Control of chromosome functions by axis-loop structure (chromosome 3D) during meiosis

2019 Fiscal Year Final Research Report

• Project Area: Chromosome Orchestration System
• Project/Area Number: 15H05973
• Research Category: Grant-in-Aid for Scientific Research on Innovative Areas (Research in a proposed research area)
• Allocation Type: Single-year Grants
• Review Section: Biological Sciences
• Research Institution: Osaka University
• Principal Investigator: Shinohara Akira 大阪大学, 蛋白質研究所, 教授 (00252578)
• Co-Investigator(Kenkyū-buntansha): 篠原 美紀 近畿大学, 農学部, 教授 (80335687) ; 吉田 佳世 大阪市立大学, 大学院医学研究科, 准教授 (30311921)
• Project Period (FY): 2015-06-29 – 2020-03-31
• Keywords: 染色体 / 減数分裂 / 染色体OS / 配偶子 / コヒーシン / 異数体

Outline of Final Research Achievements

Sister chromatid cohesion (SCC) is essential for proper chromosome segregation in mitosis and meiosis.

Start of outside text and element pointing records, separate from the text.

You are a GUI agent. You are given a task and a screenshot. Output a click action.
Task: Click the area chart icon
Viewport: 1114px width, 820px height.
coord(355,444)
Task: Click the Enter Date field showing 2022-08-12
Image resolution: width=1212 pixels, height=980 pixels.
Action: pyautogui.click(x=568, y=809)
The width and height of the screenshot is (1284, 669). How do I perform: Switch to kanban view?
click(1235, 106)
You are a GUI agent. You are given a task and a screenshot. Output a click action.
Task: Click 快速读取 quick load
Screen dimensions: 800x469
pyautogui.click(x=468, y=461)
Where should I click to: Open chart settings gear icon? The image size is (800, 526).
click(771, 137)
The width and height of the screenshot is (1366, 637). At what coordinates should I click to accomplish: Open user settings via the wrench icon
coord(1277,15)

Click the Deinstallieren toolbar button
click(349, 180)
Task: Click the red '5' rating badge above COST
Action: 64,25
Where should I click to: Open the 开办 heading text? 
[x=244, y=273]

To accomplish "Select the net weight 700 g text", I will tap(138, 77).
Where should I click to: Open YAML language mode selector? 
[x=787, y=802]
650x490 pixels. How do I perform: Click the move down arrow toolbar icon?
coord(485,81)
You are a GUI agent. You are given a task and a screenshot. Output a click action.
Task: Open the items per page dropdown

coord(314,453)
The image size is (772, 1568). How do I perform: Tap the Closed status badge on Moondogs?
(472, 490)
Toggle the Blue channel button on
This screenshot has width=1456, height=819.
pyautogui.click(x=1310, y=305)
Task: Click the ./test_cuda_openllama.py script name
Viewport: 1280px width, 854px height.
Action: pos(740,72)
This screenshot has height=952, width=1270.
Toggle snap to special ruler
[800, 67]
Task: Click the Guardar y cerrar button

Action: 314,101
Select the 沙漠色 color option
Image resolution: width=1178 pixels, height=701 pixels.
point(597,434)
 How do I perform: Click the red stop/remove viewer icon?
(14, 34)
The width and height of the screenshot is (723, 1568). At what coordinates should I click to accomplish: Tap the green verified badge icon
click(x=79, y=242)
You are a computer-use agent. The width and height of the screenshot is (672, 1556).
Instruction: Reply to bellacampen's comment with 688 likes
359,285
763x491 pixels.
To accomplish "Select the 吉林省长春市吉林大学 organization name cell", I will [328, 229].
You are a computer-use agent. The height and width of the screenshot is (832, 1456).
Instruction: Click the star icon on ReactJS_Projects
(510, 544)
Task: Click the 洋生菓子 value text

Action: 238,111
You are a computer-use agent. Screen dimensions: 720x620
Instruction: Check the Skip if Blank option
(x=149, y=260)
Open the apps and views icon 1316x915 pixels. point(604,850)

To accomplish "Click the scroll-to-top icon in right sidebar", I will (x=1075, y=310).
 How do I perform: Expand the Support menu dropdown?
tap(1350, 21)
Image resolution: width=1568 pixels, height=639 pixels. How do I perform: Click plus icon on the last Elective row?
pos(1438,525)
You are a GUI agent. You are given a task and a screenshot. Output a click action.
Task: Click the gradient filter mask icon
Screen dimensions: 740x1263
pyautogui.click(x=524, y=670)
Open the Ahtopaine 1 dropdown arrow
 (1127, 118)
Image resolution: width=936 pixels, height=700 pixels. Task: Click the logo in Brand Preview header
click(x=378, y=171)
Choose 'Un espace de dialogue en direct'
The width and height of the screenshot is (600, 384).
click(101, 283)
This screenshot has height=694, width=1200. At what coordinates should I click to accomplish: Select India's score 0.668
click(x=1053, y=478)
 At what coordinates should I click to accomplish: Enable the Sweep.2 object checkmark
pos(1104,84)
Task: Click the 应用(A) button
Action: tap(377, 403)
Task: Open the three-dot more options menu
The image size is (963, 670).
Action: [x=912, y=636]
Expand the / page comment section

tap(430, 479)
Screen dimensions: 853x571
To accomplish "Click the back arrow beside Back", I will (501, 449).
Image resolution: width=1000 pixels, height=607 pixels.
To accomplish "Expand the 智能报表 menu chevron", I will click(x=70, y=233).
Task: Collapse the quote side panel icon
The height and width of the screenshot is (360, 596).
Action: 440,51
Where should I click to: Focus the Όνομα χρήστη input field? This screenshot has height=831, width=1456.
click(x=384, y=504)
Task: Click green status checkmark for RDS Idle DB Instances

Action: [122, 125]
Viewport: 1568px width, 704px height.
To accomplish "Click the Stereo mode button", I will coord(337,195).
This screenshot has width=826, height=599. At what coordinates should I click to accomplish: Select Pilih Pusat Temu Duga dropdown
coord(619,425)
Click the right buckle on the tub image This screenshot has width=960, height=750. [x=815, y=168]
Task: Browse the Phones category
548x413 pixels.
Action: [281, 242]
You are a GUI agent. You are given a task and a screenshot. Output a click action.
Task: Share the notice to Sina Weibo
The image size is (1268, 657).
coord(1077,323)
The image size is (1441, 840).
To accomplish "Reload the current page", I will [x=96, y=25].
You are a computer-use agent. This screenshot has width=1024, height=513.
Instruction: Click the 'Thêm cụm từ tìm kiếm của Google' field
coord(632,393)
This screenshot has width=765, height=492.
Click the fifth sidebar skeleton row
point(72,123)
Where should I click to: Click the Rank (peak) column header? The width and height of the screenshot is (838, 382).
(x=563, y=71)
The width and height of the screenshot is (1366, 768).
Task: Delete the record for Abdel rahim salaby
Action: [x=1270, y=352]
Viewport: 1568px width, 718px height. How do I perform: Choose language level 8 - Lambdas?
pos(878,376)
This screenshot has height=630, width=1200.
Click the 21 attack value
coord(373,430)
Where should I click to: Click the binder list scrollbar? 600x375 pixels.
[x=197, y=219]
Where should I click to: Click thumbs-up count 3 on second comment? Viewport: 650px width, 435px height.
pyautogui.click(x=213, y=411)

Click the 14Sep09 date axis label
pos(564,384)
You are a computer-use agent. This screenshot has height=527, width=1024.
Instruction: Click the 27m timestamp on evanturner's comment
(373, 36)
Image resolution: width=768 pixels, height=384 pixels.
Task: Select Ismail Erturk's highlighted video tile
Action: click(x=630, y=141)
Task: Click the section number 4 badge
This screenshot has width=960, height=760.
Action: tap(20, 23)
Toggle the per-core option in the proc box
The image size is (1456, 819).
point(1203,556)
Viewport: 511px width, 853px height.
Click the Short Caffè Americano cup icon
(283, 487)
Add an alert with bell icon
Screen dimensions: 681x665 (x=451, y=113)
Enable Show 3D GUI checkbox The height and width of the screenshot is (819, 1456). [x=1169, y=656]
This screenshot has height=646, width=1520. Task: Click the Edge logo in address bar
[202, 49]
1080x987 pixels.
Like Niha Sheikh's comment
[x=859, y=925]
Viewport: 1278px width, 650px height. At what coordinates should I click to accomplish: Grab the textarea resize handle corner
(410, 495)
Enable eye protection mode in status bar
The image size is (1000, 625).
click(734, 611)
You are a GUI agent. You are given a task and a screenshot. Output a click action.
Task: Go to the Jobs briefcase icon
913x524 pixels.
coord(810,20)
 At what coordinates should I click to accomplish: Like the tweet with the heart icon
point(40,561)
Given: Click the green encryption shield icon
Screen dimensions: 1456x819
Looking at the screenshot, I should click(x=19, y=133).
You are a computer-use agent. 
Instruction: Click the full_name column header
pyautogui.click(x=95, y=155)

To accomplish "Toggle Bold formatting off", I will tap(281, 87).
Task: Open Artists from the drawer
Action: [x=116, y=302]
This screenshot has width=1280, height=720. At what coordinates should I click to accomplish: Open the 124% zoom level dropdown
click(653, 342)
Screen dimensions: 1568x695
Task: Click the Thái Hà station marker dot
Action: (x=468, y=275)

During meiosis, a meiosis-specific cohesin promotes not only the segregation of chromosomes at both meiosis I and II but also chromosome dynamics in prophase I. In budding yeast meiosis, it is known that the removal of cohesin from chromosome arms by the cleavage of Rec8, a meiosis-specific α-kleisin subunit, triggers the segregation of homologous chromosomes during meiosis I. We found that large amounts of Rec8, thus meiosis-specific cohesion, is removed from chromosomes, particularly from chromosome arms in the late prophase I of the yeast. This removal of Rec8 is cleavage-independent. This meiosis-specific prophase pathway requires the phosphorylation of cohesin components, Rec8 and Rad61/Wpl1(Wapl) by PLK and DDK kinases. We will discuss the biological significance for the removal of cohesin from chromosome arms in late prophase I.

Free Research Field

分子生物学

Academic Significance and Societal Importance of the Research Achievements

染色体の部位特異的な構造変換が機能的な分化を生み出すという新しい概念を提唱し、核機能の理解と言った基礎生物学の進展に貢献した。減数分裂期の染色体分配の欠損は染色体の数の異常を持つ異数体形成、つまり、ダウン症などの遺伝病や不妊、流産の原因になることが知られている。特に、今回の発見により卵子の老化による流産にはコヒーシンの欠損が関わるという考えを支持し、今後、診断や治療などの発展に大きく貢献すると考えられる。